Wednesday, 25 May 2011

Se7en

I don't review a lot of classic films. Mainly because I only know so many superlatives and there is little to say about them that isn't straight praise. Indeed, I'm tempted to make a list of films I won't write up simply because you should have seen them by now and formed your own opinion.

But something has always bugged me about Se7en. I feel it falls into that exclusive group as perhaps the definitive serial killer film, but because it is worthy of such high acclaim it's all the more disconcerting that there is something profoundly wrong with it. It is in almost all other respects a fantastic film that nailed down the language of a genre and includes spectacular performances from all concerned. So one can, if so inclined ignore the following rant on the basis that it is a single flaw in an otherwise extremely shiny diamond. It's just me staring at the cracks:

There is no envy killing. The killers whole schtick is to highlight these seven sins, except they manage to miss one. He says that what he has done will be studied for ever, yet it doesn't hold up to actual scrutiny.

John Doe says that it is he who is guilty of envy, that he is envious of a simple life. But the other victims aren't just "kinda" guilty of the sins they have symbolically perpetrated against them, they are symbols of the sins themselves. The gluttony guy isn't just a bit on the pudgy side, he's morbidly obese. What Doe is guilty of is not envy, but a whole bunch of murders. He is the one punishing the sins, he is committing wrath and dies in a way symbolic of that sin and not of envy. Vengeance is laid upon him.

So how about Gwyneth Paltrow? He effectively kills seven people, so she should be one of the sins. The Capital Vices don't number seven plus some blond lady. I guess she's a little envious of people not living in New York, it's not presented as the nicest of places, but again, does that make her a symbol, an embodiment of envy itself? And she's not killed in a way that represents envy either. I suppose you could at a stretch call delivering her head turning it into a material commodity or something of the like, but that's really not as clear or expressive as taking a literal pound of flesh or stabbing some woman in the baby maker.

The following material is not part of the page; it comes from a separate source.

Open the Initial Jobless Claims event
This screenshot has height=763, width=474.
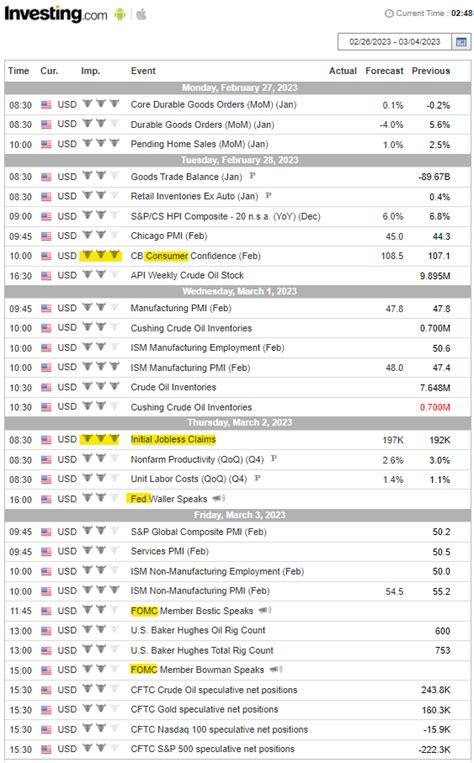(x=173, y=439)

I guess this could be read as an internal problem, that the error is with Doe himself. He is after all as mad as a bag of hammers and logic should perhaps not be so rigidly applied to his actions. But I just can't help feeling that the completion of what he sees as an artistic statement is an important part of the films conclusion, that his victory is the full realisation and not in getting his way in that particular instance.

Ultimately it doesn't change the film a great deal. It is still great. All it really means is that I and probably only I find it all very frustrating because it is ever so slightly cracked.